Aim: Write out the lines below again with "Delivery Optimization" swapped for "Windows Update" throughout, leaving everything else the same.

Data records:

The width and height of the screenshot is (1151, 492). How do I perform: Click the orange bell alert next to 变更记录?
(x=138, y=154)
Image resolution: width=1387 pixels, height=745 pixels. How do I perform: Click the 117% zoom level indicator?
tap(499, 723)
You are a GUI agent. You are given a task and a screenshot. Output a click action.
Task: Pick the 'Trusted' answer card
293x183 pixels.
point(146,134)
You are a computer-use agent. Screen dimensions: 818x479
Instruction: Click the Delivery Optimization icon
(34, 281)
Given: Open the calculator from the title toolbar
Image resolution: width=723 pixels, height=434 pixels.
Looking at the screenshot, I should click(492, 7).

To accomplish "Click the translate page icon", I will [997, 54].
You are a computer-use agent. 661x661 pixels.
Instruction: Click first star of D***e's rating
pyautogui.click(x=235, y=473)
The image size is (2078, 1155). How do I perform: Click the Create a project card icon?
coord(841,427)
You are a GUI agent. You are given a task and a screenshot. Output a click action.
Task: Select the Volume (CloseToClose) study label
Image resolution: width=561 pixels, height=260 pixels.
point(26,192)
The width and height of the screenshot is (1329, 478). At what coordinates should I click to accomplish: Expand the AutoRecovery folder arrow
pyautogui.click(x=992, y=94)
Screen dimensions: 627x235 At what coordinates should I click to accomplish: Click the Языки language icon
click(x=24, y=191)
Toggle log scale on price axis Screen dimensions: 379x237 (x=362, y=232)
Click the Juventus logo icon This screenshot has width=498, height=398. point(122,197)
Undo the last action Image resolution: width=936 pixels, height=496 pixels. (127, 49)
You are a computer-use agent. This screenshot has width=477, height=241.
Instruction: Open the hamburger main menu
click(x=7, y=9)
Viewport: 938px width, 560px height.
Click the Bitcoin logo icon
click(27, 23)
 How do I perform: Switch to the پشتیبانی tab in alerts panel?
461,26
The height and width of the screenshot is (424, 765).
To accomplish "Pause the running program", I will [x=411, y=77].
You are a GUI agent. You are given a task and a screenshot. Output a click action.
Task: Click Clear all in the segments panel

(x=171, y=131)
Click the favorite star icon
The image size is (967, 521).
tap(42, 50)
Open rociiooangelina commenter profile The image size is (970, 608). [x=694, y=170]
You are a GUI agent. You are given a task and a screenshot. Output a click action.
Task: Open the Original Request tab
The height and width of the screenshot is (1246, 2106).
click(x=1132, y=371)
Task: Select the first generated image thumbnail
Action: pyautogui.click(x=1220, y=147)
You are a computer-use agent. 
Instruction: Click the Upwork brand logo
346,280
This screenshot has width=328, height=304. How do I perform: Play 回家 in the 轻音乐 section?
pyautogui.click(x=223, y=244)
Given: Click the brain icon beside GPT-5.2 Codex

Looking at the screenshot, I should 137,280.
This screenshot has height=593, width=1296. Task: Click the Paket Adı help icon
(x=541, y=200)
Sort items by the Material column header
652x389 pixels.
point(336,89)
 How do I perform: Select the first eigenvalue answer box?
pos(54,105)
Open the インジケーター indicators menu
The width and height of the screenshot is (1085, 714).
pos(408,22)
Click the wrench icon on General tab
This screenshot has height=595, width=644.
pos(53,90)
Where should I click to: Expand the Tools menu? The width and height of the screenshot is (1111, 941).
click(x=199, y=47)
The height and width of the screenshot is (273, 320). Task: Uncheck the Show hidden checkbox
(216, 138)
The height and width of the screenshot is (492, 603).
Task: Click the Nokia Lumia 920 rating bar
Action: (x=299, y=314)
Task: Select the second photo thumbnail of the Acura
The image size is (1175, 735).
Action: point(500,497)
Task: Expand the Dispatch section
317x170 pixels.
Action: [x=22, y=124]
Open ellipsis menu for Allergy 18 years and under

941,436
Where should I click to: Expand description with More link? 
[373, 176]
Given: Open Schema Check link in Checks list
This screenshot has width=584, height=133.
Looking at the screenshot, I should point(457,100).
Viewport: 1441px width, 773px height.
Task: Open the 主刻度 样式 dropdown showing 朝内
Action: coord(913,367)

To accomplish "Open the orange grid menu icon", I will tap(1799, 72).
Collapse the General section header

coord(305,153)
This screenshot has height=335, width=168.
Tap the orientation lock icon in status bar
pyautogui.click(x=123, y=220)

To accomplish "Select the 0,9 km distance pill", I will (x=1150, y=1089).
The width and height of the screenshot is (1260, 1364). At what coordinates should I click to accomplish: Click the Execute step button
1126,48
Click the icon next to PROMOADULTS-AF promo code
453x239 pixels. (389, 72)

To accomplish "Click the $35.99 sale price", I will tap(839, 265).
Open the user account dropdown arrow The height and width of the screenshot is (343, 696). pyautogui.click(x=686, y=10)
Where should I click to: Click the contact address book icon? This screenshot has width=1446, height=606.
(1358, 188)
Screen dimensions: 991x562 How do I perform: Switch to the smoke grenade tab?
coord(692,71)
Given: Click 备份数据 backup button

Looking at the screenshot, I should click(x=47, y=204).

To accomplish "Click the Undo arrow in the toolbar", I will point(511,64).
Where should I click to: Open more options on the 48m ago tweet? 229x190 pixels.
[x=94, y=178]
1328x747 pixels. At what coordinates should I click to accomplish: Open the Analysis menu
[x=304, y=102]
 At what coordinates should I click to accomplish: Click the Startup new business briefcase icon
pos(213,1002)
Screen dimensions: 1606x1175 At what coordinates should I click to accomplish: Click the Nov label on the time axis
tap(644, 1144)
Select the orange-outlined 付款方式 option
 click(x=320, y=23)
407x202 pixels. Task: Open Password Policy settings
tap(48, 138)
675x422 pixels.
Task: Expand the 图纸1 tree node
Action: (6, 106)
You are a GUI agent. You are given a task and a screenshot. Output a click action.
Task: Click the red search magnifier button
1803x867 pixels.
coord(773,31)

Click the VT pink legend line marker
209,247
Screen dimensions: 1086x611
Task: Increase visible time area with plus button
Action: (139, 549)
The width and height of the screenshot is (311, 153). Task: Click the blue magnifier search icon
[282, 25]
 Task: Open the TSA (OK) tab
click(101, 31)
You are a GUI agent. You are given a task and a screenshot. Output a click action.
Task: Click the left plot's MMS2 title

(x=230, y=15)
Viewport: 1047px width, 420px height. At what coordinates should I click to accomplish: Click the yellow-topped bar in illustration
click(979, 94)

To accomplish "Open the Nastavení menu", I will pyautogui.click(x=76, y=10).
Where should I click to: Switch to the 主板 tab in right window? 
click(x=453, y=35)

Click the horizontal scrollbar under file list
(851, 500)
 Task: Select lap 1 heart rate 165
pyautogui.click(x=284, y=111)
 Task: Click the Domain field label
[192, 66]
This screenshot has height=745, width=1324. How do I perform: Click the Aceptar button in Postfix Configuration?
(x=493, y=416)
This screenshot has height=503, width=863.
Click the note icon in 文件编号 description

The answer:
The width and height of the screenshot is (1151, 492). How do I perform: Click the orange bell alert next to 变更记录?
(x=138, y=154)
Image resolution: width=1387 pixels, height=745 pixels. How do I perform: Click the 117% zoom level indicator?
tap(499, 723)
You are a GUI agent. You are given a task and a screenshot. Output a click action.
Task: Pick the 'Trusted' answer card
293x183 pixels.
point(146,134)
You are a computer-use agent. Screen dimensions: 818x479
Instruction: Click the Windows Update icon
(34, 281)
Given: Open the calculator from the title toolbar
Image resolution: width=723 pixels, height=434 pixels.
Looking at the screenshot, I should click(492, 7).

To accomplish "Click the translate page icon", I will [997, 54].
You are a computer-use agent. 661x661 pixels.
Instruction: Click first star of D***e's rating
pyautogui.click(x=235, y=473)
The image size is (2078, 1155). How do I perform: Click the Create a project card icon?
coord(841,427)
You are a GUI agent. You are given a task and a screenshot. Output a click action.
Task: Select the Volume (CloseToClose) study label
Image resolution: width=561 pixels, height=260 pixels.
point(26,192)
The width and height of the screenshot is (1329, 478). At what coordinates should I click to accomplish: Expand the AutoRecovery folder arrow
pyautogui.click(x=992, y=94)
Screen dimensions: 627x235 At what coordinates should I click to accomplish: Click the Языки language icon
click(x=24, y=191)
Toggle log scale on price axis Screen dimensions: 379x237 (x=362, y=232)
Click the Juventus logo icon This screenshot has width=498, height=398. point(122,197)
Undo the last action Image resolution: width=936 pixels, height=496 pixels. (127, 49)
You are a computer-use agent. This screenshot has width=477, height=241.
Instruction: Open the hamburger main menu
click(x=7, y=9)
Viewport: 938px width, 560px height.
Click the Bitcoin logo icon
click(27, 23)
 How do I perform: Switch to the پشتیبانی tab in alerts panel?
461,26
The height and width of the screenshot is (424, 765).
To accomplish "Pause the running program", I will [x=411, y=77].
You are a GUI agent. You are given a task and a screenshot. Output a click action.
Task: Click Clear all in the segments panel

(x=171, y=131)
Click the favorite star icon
The image size is (967, 521).
tap(42, 50)
Open rociiooangelina commenter profile The image size is (970, 608). [x=694, y=170]
You are a GUI agent. You are given a task and a screenshot. Output a click action.
Task: Open the Original Request tab
The height and width of the screenshot is (1246, 2106).
click(x=1132, y=371)
Task: Select the first generated image thumbnail
Action: pyautogui.click(x=1220, y=147)
You are a computer-use agent. 
Instruction: Click the Upwork brand logo
346,280
This screenshot has width=328, height=304. How do I perform: Play 回家 in the 轻音乐 section?
pyautogui.click(x=223, y=244)
Given: Click the brain icon beside GPT-5.2 Codex

Looking at the screenshot, I should 137,280.
This screenshot has height=593, width=1296. Task: Click the Paket Adı help icon
(x=541, y=200)
Sort items by the Material column header
652x389 pixels.
point(336,89)
 How do I perform: Select the first eigenvalue answer box?
pos(54,105)
Open the インジケーター indicators menu
The width and height of the screenshot is (1085, 714).
pos(408,22)
Click the wrench icon on General tab
This screenshot has height=595, width=644.
pos(53,90)
Where should I click to: Expand the Tools menu? The width and height of the screenshot is (1111, 941).
click(x=199, y=47)
The height and width of the screenshot is (273, 320). Task: Uncheck the Show hidden checkbox
(216, 138)
The height and width of the screenshot is (492, 603).
Task: Click the Nokia Lumia 920 rating bar
Action: (x=299, y=314)
Task: Select the second photo thumbnail of the Acura
The image size is (1175, 735).
Action: point(500,497)
Task: Expand the Dispatch section
317x170 pixels.
Action: [x=22, y=124]
Open ellipsis menu for Allergy 18 years and under

941,436
Where should I click to: Expand description with More link? 
[373, 176]
Given: Open Schema Check link in Checks list
This screenshot has width=584, height=133.
Looking at the screenshot, I should point(457,100).
Viewport: 1441px width, 773px height.
Task: Open the 主刻度 样式 dropdown showing 朝内
Action: coord(913,367)

To accomplish "Open the orange grid menu icon", I will tap(1799, 72).
Collapse the General section header

coord(305,153)
This screenshot has height=335, width=168.
Tap the orientation lock icon in status bar
pyautogui.click(x=123, y=220)

To accomplish "Select the 0,9 km distance pill", I will (x=1150, y=1089).
The width and height of the screenshot is (1260, 1364). At what coordinates should I click to accomplish: Click the Execute step button
1126,48
Click the icon next to PROMOADULTS-AF promo code
453x239 pixels. (389, 72)

To accomplish "Click the $35.99 sale price", I will tap(839, 265).
Open the user account dropdown arrow The height and width of the screenshot is (343, 696). pyautogui.click(x=686, y=10)
Where should I click to: Click the contact address book icon? This screenshot has width=1446, height=606.
(1358, 188)
Screen dimensions: 991x562 How do I perform: Switch to the smoke grenade tab?
coord(692,71)
Given: Click 备份数据 backup button

Looking at the screenshot, I should click(x=47, y=204).

To accomplish "Click the Undo arrow in the toolbar", I will point(511,64).
Where should I click to: Open more options on the 48m ago tweet? 229x190 pixels.
[x=94, y=178]
1328x747 pixels. At what coordinates should I click to accomplish: Open the Analysis menu
[x=304, y=102]
 At what coordinates should I click to accomplish: Click the Startup new business briefcase icon
pos(213,1002)
Screen dimensions: 1606x1175 At what coordinates should I click to accomplish: Click the Nov label on the time axis
tap(644, 1144)
Select the orange-outlined 付款方式 option
 click(x=320, y=23)
407x202 pixels. Task: Open Password Policy settings
tap(48, 138)
675x422 pixels.
Task: Expand the 图纸1 tree node
Action: (6, 106)
You are a GUI agent. You are given a task and a screenshot. Output a click action.
Task: Click the red search magnifier button
1803x867 pixels.
coord(773,31)

Click the VT pink legend line marker
209,247
Screen dimensions: 1086x611
Task: Increase visible time area with plus button
Action: (139, 549)
The width and height of the screenshot is (311, 153). Task: Click the blue magnifier search icon
[282, 25]
 Task: Open the TSA (OK) tab
click(101, 31)
You are a GUI agent. You are given a task and a screenshot. Output a click action.
Task: Click the left plot's MMS2 title

(x=230, y=15)
Viewport: 1047px width, 420px height. At what coordinates should I click to accomplish: Click the yellow-topped bar in illustration
click(979, 94)

To accomplish "Open the Nastavení menu", I will pyautogui.click(x=76, y=10).
Where should I click to: Switch to the 主板 tab in right window? 
click(x=453, y=35)

Click the horizontal scrollbar under file list
(851, 500)
 Task: Select lap 1 heart rate 165
pyautogui.click(x=284, y=111)
 Task: Click the Domain field label
[192, 66]
This screenshot has height=745, width=1324. How do I perform: Click the Aceptar button in Postfix Configuration?
(x=493, y=416)
This screenshot has height=503, width=863.
Click the note icon in 文件编号 description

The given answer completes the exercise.